[1]Por Federico Ibarguren
La historia no es una mera
exposición del pasado. Más que su desarrollo importa la comprensión del mismo.
Nexo de unión entre diversas épocas, las hace inteligibles al destacar en
perspectiva la continuidad formal, el fin al que tiende el decurso de las generaciones.
Es ajena, por eso, a la mera literatura, a la fábula, al tópico. Sus pesquisas
buscan la verdad y no el mito, utilizando para ello -en la afanosa y nunca
interrumpida investigación- métodos análogos a los empleados en la morfología.
“Historia -como
la define el gran pensador católico[2]
europeo, Johan Huizinga- es la forma espiritual en la que un pueblo rinde
cuentas de su pasado”.

= = = = = = =

### ACCIONES REQUERIDAS
(1) Según el texto sobre la historia, ¿qué buscan las pesquisas de la historia?
(2) Prolonga el texto sobre la historia a partir de su última oración, con el mismo tono y registro.
El listado no es necesario para resolver lo que aquí se pide.

### DATOS

= = = = = = =

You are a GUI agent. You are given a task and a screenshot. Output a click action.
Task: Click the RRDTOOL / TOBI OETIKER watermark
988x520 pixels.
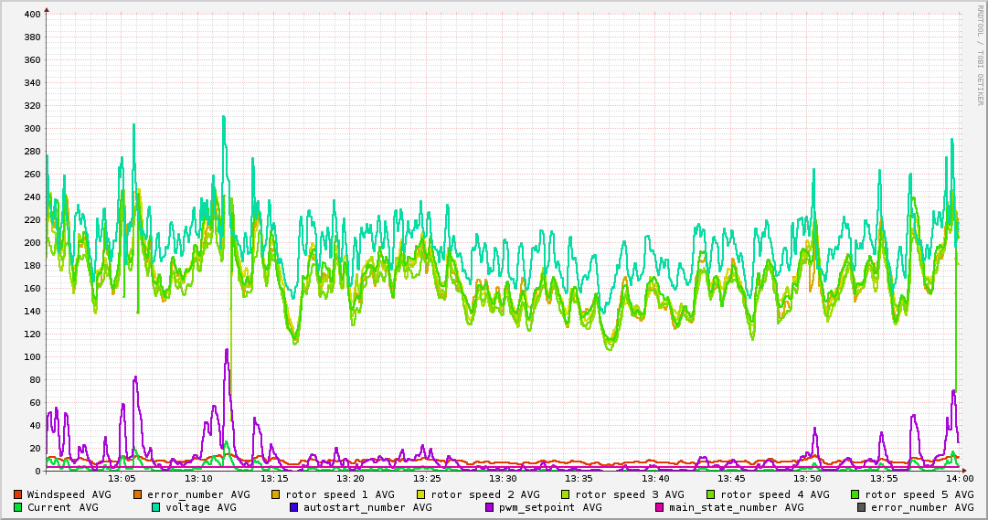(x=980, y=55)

= = = = = = =

### RESULTADOS ESPERADOS
(1) Buscan la verdad y no el mito.

(2)
Los historiadores modernos, en
general, pierden tiempo tomando datos intrascendentes. Ayudados por la memoria,
llenan cuartillas recordando tal o cual suceso trivial, de mayor o menor
interés según sea la fidelidad con que es traducido en el papel. Para ellos
todo es cuestión de archivos. Se pasan el día en bibliotecas desentrañando
documentos, acumulando datos de acontecimientos pasados. Tal será -afirma
dogmáticamente la cátedra- un historiador cabal.
Semejante criterio -a nuestro modo
de ver, equivocado- padece de un error de punto de vista. No se trata de
detalles: es una cuestión de enfoque.
Para nosotros, la historia no
consiste en documentar y presentar al público acontecimientos perfectamente
relacionados en todos sus pormenores. Reviste un sentido más entrañable. Es un
proceso -una forma espiritual- y reconoce, por ello, un principio de arranque y
una finalidad a alcanzar.
El concepto de historia tiene una
función no de cosa exhumada, de recuerdo, de memoria, sino de hálito vital -si
puede referirse esta palabra al mundo del espíritu-. De vida que no se
interrumpe sino con la muerte.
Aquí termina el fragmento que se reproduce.